To say that the incinerator is unpopular with Detroit neighbors would be an understatement. In 2013 alone, the Michigan Department of Environmental Quality logged 113 complaints over the incinerator’s noxious pollution, which can be detected from both prosperous corners of Midtown and the hard-hit neighborhoods across I-75. The precise health effects of the incinerator are unknown, but the hospitalization rate for asthma in its vicinity, which also includes major freeways, is more than double that of the rest of the state. Most recently, the incinerator has been the subject of class-action lawsuits by residents, as reported by Motor City Muckraker.
Environmental Injustice and Due Diligence
“Clean energy” from a giant trash-burning facility in the middle of an impoverished, majority-black city is probably not the kind of thing Hillary Clinton wants to be promoting, particularly given her outspoken criticism of Michigan’s handling of the Flint water crisis. The poisoning of Flint may be the most shocking case of environmental injustice in Michigan, but it’s one that the Detroit incinerator parallels in many respects: a largely poor, largely black community exposed to toxic substances in a misguided attempt to improve a city’s bottom line.
Again, Hillary Clinton probably knows none of this. Most likely, her staffers obtained the Chevy reference from a General Motors fact sheet. Yet her statement remains an unfortunate example of the way unpleasant truths can be papered over in politics, particularly when one is striving to put a brave face on a city that has borne the worst effects of almost every federal policy over the last century, from subsidized suburban segregation to unfair international trade policies.
On the heels of her Chevy reference, Clinton said: “Shinola has created more than 500 jobs and they’ve cornered the market on watches for presidents. Both my husband and President Obama love their Shinolas.” It hardly needs to be said, however, that the market on watches for presidents is a small one, and while Shinola can justly be praised for employing Detroiters, it is difficult to imagine a firm that better exemplifies the rising chasm of inequality than a boutique manufacturer which sells thousand-dollar watches in a city where more than half of all children live in poverty.
The sad histories of the Poletown plant and the Detroit incinerator also testify to the perils in tethering political leadership to the private quest for profit.
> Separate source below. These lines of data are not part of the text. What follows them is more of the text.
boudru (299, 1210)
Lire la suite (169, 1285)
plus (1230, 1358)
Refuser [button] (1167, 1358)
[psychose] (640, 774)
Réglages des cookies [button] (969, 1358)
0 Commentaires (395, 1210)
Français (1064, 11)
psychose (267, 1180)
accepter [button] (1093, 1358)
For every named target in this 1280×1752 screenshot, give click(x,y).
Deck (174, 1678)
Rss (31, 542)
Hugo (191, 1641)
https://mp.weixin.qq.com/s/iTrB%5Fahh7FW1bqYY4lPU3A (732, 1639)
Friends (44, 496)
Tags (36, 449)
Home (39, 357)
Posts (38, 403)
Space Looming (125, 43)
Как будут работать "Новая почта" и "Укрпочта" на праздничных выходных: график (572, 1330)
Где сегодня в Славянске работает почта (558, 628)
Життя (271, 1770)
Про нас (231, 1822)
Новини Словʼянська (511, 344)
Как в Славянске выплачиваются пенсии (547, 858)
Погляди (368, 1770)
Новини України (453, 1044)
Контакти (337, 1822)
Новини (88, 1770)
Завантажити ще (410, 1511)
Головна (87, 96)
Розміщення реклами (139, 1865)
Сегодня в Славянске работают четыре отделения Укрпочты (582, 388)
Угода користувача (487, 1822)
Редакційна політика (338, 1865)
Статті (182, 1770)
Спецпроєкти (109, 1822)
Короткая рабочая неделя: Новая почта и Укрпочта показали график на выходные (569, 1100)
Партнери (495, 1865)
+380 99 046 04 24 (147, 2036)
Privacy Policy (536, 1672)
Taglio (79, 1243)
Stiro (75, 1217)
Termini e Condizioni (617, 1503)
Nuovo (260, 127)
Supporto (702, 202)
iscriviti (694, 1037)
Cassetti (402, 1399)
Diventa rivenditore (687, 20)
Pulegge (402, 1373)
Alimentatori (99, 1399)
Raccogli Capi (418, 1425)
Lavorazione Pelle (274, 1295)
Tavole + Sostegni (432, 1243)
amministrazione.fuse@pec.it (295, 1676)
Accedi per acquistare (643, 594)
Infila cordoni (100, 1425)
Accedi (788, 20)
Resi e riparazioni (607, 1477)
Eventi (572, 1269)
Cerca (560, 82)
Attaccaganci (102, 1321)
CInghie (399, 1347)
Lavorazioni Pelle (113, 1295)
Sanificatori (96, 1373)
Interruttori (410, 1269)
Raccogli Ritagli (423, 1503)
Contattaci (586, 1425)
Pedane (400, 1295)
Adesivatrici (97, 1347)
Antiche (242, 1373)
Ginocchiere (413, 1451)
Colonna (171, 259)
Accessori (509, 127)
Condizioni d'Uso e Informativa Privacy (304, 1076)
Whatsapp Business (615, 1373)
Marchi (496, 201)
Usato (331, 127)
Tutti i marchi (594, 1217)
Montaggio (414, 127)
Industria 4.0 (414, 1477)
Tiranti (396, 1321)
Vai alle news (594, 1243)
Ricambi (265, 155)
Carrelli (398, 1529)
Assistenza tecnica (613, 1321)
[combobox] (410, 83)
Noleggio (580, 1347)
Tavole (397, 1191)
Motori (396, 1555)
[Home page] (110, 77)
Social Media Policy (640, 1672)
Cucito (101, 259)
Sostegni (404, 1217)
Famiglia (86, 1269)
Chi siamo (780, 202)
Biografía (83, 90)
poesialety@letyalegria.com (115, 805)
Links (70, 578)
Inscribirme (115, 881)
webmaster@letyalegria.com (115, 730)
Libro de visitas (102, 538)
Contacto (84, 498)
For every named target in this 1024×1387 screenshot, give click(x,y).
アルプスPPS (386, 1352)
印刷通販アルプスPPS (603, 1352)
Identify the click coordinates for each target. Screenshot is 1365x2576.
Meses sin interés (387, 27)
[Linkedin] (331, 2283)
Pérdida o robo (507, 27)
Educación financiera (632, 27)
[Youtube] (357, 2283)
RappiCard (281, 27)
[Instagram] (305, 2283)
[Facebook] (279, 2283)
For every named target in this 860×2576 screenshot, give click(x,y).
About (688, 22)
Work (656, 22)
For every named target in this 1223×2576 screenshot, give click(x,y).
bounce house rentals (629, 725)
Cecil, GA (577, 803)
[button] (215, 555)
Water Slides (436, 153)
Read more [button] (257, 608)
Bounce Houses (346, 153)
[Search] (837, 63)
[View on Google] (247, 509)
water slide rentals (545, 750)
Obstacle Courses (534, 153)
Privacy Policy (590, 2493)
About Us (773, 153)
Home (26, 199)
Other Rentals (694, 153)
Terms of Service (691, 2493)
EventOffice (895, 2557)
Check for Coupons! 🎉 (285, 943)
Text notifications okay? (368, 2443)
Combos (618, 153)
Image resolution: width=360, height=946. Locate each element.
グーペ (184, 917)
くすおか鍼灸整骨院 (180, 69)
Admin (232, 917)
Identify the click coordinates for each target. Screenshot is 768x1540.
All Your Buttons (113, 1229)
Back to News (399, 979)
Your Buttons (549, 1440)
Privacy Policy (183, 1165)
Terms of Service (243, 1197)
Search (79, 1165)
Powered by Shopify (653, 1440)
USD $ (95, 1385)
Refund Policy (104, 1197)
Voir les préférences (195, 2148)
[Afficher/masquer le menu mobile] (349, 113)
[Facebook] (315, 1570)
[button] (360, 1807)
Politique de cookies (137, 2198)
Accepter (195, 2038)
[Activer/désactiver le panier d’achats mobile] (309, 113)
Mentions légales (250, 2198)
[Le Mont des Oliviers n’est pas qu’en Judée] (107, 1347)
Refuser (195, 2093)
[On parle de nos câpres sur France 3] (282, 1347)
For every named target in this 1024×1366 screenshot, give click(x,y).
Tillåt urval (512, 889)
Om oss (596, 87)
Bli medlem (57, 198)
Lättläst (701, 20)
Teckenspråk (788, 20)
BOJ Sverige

Coleman Young did not set out to be the “mayor from General Motors,” as some of his critics dubbed him, any more than he set out to send a foul-smelling cloud of garbage fumes over his beloved city. Yet, nonetheless, he made the choice to support both projects, and Detroit continues to deal with the consequences.
The Motor City may yet be America’s comeback city, but one may ask what kind of comeback can be built on burning trash. As Michiganders consider their choice for the Democratic presidential nomination in tomorrow’s primary, they might wish to ask themselves whether their candidate would tend to accept corporate claims at face value, or subject them to the scrutiny of a smell test.